What to Do Before You Sign
- Understand the numbers: Calculate your potential payout at different exit scenarios using our Startup Exit Calculator
- Check the strike price: Ask how it was determined and compare to recent funding rounds
- Clarify vague terms: Ask about any language you don't understand
- Negotiate if needed: Some terms (like strike price) are rarely negotiable, but others (like acceleration or exercise window) might be
- Run a scan: Use our Offer Red Flag Scanner to automatically check for issues
Calculate Your Option Value
See what your stock options could be worth at different exit prices with our free calculators.
Try the Exit Calculator📊 Stock Options Value Report — Exit Scenarios & More
Calculate what your stock options are worth today and at exit. Get 4 exit scenarios, vesting timeline, benchmark verdict, and PDF report.
Get My Options Report (Free) →Frequently Asked Questions
Can I negotiate my stock option grant?
Strike price is usually non-negotiable (set by 409A valuation). However, you might negotiate for: a higher number of options, longer exercise window, better acceleration terms, or early exercise rights.
What happens if I leave before my cliff?
You forfeit all unvested options. You keep any vested options, but must exercise them within the exercise window (typically 90 days) or lose them.

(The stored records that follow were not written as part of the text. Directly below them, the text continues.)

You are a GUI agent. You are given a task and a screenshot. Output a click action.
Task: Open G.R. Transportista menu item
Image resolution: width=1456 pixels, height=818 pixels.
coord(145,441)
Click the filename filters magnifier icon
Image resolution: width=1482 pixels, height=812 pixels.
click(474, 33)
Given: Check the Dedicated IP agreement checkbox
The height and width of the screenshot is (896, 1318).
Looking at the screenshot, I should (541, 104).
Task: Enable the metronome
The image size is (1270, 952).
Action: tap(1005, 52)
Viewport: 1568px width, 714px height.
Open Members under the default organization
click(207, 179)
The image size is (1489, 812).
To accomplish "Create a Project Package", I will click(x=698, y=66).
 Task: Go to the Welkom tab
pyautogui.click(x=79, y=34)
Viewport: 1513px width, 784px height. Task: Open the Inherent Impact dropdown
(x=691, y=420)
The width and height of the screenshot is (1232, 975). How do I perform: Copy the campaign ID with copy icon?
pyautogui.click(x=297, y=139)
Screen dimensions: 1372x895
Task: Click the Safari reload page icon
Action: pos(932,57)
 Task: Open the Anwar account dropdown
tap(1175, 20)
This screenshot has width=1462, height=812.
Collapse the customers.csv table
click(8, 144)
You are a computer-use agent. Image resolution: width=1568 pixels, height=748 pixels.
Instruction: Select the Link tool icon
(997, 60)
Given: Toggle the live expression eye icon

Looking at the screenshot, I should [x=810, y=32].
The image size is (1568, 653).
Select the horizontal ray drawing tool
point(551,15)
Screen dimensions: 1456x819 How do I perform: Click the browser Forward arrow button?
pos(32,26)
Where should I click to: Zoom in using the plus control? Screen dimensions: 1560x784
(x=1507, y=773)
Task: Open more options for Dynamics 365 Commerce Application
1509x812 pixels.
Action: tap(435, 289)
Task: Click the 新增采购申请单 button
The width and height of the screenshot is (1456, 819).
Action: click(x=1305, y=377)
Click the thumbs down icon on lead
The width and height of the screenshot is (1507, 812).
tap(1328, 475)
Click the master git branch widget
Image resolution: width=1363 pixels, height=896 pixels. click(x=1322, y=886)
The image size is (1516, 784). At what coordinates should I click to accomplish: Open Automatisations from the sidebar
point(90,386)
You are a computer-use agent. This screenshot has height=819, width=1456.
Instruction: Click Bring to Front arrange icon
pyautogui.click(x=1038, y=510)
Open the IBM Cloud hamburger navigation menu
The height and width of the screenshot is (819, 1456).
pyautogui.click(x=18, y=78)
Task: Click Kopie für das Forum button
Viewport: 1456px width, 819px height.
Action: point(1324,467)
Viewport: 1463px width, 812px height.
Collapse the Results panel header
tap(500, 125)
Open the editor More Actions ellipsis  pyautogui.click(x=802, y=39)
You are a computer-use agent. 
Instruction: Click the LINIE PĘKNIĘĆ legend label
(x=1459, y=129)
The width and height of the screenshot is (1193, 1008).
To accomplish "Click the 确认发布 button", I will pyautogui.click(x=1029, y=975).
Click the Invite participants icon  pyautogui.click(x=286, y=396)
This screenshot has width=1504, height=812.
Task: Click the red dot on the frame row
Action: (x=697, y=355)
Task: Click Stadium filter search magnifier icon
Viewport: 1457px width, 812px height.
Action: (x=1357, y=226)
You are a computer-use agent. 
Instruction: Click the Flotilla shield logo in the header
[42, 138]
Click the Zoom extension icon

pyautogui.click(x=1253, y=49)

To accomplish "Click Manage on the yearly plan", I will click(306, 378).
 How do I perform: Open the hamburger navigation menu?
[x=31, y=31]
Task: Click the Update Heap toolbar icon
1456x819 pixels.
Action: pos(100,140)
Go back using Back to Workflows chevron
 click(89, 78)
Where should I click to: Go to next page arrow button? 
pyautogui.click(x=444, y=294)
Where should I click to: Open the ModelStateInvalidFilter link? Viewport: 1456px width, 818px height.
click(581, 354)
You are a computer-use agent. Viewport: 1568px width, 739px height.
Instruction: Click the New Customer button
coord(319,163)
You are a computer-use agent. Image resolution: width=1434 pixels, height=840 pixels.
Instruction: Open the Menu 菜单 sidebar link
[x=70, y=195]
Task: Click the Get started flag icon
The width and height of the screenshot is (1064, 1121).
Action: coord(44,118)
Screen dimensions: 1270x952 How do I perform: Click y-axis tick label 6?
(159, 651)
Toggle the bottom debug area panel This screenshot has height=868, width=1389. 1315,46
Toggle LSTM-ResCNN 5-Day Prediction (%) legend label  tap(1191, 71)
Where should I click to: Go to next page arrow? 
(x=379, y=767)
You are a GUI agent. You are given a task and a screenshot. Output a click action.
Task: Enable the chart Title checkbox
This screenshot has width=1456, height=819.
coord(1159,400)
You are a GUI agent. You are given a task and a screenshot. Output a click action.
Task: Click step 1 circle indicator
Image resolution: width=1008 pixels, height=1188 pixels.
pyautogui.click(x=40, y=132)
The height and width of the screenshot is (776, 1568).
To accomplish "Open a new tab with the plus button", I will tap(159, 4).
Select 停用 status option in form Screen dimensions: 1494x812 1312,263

Should I early exercise my options?
If early exercise is offered, it's usually advantageous for tax reasons. You can file an 83(b) election to pay taxes now (when value is low) and avoid higher taxes later. Consult a tax professional.
What's the difference between options and RSUs?
Options give you the right to buy shares at a fixed price. RSUs are granted as actual shares that vest over time. RSUs don't have a strike price but are taxed as income when they vest.